Karena salah satu penyebab terjadinya pemanasan global (global warming) adalah terdegradasinya kawasan hutan yang ada di muka bumi ini. Untuk mengurangi efek pemanasan global, upaya yang harus dilakukan oleh pemerintah dan masyarakat adalah tetap menjaga kelestarian hutan dengan cara melakukan tebang pilih dan reboisasi.
Pemerintah saat ini telah membuat KPH (Kelompok Pengelolaan Hutan) di seluruh kawasan hutan di Indonesia dengan tujuan memanfaatkan hutan sesuai peruntukkannya, seperti kawasan resapan air dan perlindungan seluruh satwa yang ada di dalamnya.

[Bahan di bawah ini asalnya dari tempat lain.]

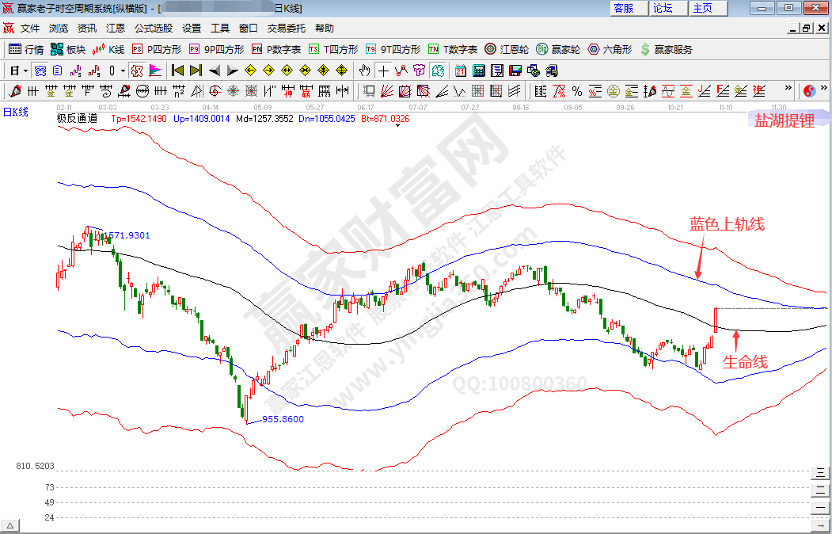Click the 客服 button in title bar
832x534 pixels.
click(x=623, y=8)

Lebih baik terus menjaga kelestarian hutan daripada melihat akibat yang ditimbulkan dari kerusakannya.

Jika kita tidak bisa menyelamatkan mulai dari sekarang, 5 tahun lagi hutan di Sumatera akan habis, 10 tahun lagi hutan di Kalimantan yang habis, 15 tahun lagi hutan di seluruh Indonesia tak ada yang tersisa. Di saat itu, anak-anak kita tidak bisa lagi menghirup udara bersih.

Jika kita tidak secepatnya berhenti boros energi dan tetap terus merusak hutan, bumi akan sepanas planet Mars. Tak akan ada satupun makhluk hidup yang bisa bertahan, termasuk anak-anak kita nanti.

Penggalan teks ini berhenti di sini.